Items from a data source
══════════════════════════════

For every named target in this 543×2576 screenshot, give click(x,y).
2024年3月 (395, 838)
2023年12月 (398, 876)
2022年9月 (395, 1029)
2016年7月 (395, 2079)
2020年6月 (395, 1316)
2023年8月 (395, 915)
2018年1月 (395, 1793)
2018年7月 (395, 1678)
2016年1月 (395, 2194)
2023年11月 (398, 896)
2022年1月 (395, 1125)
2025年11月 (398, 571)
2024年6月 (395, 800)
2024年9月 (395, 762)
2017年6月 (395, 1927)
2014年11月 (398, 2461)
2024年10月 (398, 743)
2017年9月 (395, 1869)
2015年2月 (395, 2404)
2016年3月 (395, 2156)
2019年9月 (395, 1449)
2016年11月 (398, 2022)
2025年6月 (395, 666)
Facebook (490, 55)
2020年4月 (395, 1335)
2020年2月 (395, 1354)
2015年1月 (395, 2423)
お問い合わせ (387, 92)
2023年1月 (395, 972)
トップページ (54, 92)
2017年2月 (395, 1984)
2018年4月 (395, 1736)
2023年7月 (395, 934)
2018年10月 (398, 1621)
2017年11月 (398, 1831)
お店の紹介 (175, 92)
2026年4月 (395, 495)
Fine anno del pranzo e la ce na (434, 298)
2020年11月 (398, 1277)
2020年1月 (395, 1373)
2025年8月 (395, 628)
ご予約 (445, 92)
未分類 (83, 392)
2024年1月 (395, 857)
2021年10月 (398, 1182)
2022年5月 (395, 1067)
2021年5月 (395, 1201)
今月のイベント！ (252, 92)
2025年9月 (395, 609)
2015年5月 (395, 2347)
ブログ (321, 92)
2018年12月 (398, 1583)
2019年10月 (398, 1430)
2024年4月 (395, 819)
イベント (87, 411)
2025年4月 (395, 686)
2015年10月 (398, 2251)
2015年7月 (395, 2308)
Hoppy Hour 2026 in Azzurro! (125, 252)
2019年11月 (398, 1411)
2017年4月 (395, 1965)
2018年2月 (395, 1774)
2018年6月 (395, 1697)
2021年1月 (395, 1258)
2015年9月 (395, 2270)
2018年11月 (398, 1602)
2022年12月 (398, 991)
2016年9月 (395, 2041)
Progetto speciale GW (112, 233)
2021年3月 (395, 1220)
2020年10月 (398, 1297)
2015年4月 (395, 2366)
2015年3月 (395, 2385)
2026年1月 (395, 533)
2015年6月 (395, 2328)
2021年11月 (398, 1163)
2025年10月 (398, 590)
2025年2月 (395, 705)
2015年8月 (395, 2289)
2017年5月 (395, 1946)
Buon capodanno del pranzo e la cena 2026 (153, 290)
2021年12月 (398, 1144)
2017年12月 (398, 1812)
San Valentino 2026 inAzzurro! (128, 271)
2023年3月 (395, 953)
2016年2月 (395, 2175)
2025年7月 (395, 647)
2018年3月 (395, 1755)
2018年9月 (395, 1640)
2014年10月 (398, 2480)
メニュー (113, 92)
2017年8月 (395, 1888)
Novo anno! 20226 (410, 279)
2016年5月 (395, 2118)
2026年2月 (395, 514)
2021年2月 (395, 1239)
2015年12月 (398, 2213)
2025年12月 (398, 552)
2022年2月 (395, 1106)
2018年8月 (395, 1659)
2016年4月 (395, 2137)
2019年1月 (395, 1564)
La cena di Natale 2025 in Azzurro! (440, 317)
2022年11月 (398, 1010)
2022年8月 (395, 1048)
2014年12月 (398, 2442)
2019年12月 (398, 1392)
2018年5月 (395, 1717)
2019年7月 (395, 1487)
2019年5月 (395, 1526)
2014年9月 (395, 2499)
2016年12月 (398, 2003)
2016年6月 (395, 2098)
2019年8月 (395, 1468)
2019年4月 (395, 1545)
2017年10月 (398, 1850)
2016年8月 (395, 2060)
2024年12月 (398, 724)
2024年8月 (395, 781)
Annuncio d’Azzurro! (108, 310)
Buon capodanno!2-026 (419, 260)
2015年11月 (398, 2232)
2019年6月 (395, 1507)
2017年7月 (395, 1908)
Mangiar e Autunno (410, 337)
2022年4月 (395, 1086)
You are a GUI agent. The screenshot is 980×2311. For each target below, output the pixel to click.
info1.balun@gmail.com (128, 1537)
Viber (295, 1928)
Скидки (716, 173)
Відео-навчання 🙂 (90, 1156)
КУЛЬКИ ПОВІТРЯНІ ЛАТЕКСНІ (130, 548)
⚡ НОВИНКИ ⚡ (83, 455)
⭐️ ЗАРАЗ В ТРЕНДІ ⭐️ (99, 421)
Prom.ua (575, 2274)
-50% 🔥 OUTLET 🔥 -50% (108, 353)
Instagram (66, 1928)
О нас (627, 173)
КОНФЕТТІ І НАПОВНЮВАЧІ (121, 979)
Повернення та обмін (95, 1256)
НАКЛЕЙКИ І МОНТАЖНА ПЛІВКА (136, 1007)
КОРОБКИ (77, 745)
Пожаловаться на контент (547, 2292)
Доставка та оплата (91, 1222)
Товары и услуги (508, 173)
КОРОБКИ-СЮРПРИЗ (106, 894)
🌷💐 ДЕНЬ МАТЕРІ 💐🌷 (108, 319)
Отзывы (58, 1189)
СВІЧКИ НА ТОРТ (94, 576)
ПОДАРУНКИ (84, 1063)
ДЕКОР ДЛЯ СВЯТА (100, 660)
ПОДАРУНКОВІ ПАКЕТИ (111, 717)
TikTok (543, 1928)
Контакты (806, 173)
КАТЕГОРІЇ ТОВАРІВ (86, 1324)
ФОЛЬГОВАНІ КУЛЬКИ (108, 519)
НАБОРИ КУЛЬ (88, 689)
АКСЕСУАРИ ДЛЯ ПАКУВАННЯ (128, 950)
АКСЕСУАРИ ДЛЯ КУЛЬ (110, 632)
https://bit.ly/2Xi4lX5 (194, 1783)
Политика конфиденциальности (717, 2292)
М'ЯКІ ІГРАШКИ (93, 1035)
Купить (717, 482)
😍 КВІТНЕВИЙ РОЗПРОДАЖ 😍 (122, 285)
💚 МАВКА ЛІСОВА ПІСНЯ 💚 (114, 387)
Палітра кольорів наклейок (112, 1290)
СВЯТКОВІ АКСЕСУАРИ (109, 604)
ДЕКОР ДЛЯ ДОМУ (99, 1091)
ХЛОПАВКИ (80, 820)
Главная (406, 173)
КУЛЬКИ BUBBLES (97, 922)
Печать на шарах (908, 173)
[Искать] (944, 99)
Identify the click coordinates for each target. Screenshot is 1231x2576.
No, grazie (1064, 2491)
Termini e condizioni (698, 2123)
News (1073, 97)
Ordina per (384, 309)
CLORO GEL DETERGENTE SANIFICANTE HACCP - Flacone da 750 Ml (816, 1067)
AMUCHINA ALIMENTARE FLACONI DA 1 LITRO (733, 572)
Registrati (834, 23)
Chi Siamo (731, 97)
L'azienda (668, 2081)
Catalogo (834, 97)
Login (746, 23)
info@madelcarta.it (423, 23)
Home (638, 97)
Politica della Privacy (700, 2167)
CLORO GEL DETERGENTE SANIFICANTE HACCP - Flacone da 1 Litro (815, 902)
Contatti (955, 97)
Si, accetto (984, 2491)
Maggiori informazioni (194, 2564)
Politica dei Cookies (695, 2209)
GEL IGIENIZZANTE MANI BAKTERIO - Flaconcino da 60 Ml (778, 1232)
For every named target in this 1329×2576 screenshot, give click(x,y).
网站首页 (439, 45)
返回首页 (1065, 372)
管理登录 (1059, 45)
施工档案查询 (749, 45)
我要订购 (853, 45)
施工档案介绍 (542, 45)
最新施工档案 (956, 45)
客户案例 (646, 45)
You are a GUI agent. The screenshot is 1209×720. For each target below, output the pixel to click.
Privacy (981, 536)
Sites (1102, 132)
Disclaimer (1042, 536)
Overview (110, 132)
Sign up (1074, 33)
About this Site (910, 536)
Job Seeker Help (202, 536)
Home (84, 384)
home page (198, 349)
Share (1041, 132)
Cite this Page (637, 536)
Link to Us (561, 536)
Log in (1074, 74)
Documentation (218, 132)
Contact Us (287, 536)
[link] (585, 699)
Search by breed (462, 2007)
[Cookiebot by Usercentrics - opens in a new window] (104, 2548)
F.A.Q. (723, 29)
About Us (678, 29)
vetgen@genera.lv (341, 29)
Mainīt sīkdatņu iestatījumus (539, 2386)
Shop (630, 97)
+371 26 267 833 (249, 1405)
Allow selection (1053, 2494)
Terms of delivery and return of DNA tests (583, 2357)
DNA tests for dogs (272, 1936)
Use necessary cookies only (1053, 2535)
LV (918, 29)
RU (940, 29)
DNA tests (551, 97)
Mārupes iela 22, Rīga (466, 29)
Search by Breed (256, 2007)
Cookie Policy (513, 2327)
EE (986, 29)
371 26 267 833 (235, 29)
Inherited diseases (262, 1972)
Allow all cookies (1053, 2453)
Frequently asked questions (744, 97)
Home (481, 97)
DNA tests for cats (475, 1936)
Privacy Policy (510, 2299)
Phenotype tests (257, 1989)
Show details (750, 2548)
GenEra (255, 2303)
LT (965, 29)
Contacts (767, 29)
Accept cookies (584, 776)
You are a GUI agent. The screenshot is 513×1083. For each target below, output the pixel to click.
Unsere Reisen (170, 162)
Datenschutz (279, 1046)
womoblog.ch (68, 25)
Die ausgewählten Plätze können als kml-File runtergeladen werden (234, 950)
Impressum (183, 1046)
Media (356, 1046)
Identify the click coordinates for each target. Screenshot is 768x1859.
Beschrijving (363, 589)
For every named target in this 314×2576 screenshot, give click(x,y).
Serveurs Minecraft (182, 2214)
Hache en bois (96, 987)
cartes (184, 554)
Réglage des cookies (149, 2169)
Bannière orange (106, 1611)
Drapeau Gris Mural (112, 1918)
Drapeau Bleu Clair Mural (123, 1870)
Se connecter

══════════════════════════════

*DO THIS*:
Scale the stretch of the data from the line containing "2021年11月 (398, 1163)" through the line containing "2016年2月 (395, 2175)". Rewrite only those lines in full with the rest of each line left as is, multiplying both click coordinates by 1.8 and rounding to whole numbers, halves up.

*EXERCISE ANSWER*:
2021年11月 (716, 2093)
2025年10月 (716, 1062)
2025年2月 (711, 1269)
2015年8月 (711, 4120)
2017年5月 (711, 3503)
Buon capodanno del pranzo e la cena 2026 (275, 522)
2021年12月 (716, 2059)
2017年12月 (716, 3262)
San Valentino 2026 inAzzurro! (230, 488)
2023年3月 (711, 1715)
2016年2月 (711, 3915)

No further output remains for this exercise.